"""

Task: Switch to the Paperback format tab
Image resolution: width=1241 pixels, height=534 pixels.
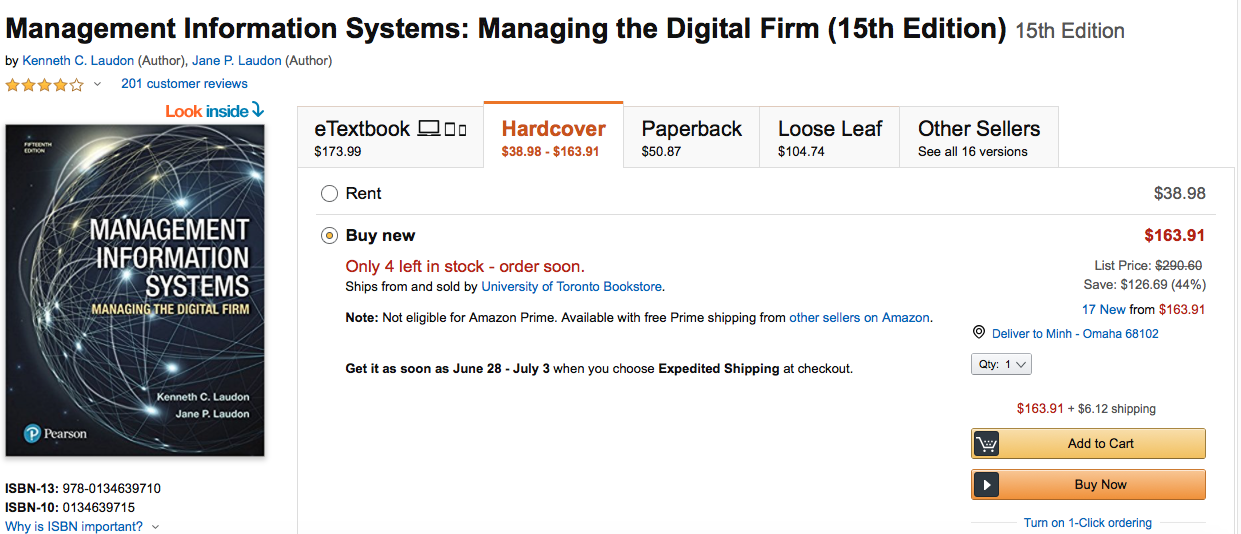Action: 691,138
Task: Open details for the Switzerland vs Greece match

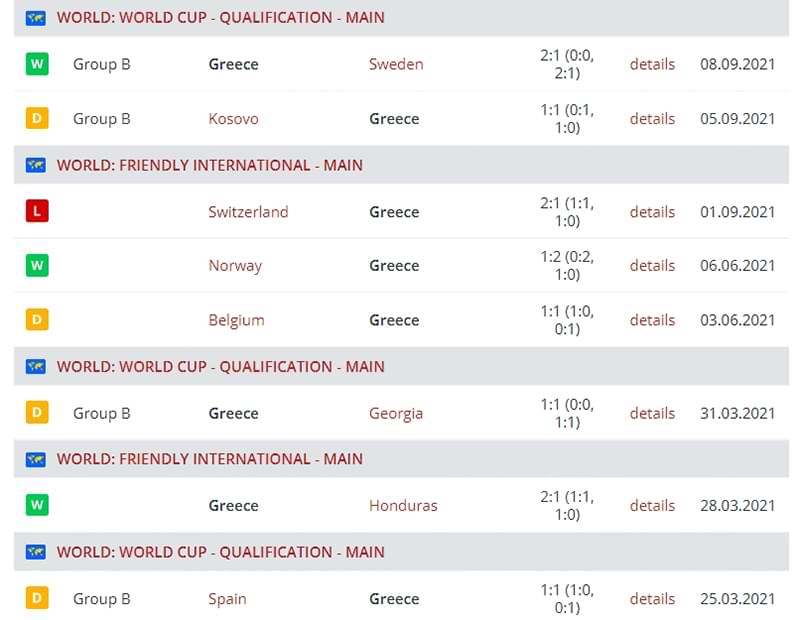Action: (x=652, y=212)
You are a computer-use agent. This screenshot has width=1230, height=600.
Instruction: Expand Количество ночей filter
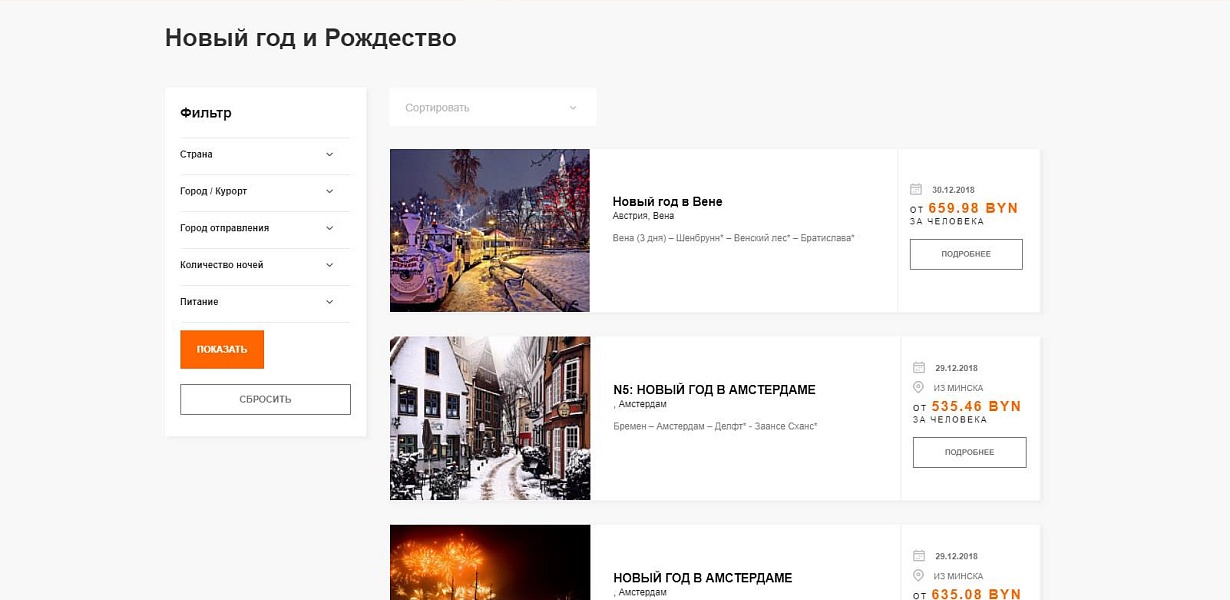tap(265, 265)
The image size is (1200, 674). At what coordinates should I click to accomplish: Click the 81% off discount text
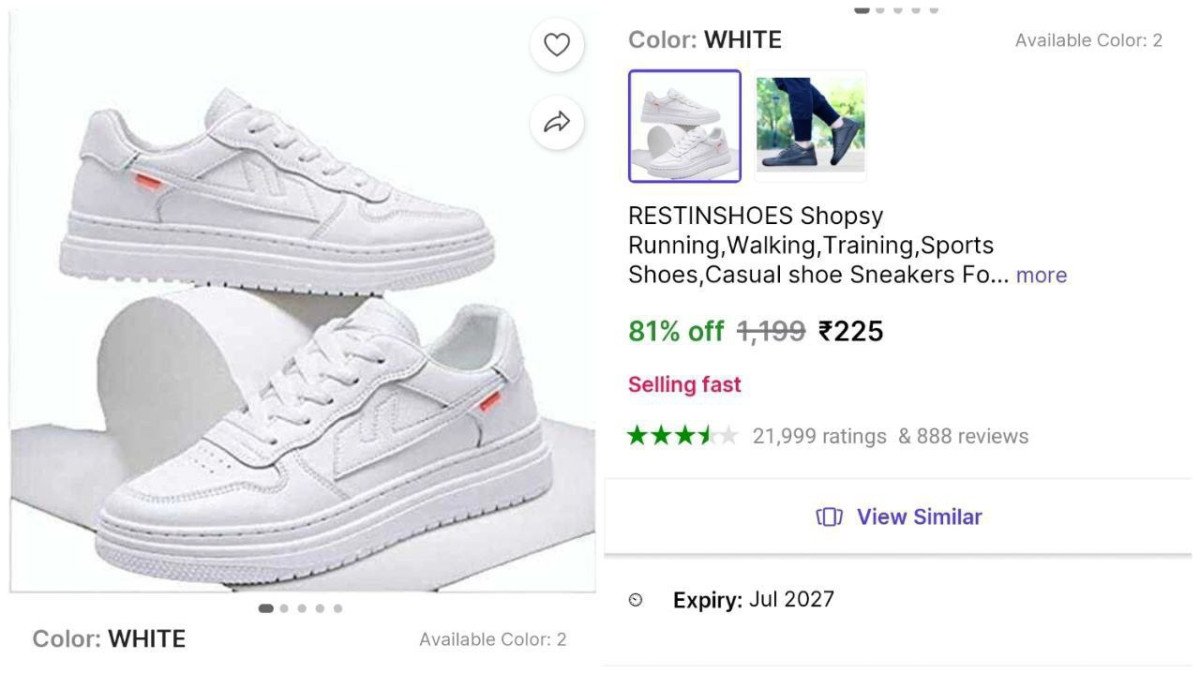tap(675, 331)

"""

**Exercise aim**
Begin at the line containing "Image resolution: width=1241" and stop at the last line of the data. Repeat only those lines, exactly, and leave out the pictures.

**Answer box**
Image resolution: width=1241 pixels, height=534 pixels.
Action: 691,138
Task: Open details for the Switzerland vs Greece match

Action: (x=652, y=212)
You are a computer-use agent. This screenshot has width=1230, height=600.
Instruction: Expand Количество ночей filter
tap(265, 265)
The image size is (1200, 674). At what coordinates should I click to accomplish: Click the 81% off discount text
tap(675, 331)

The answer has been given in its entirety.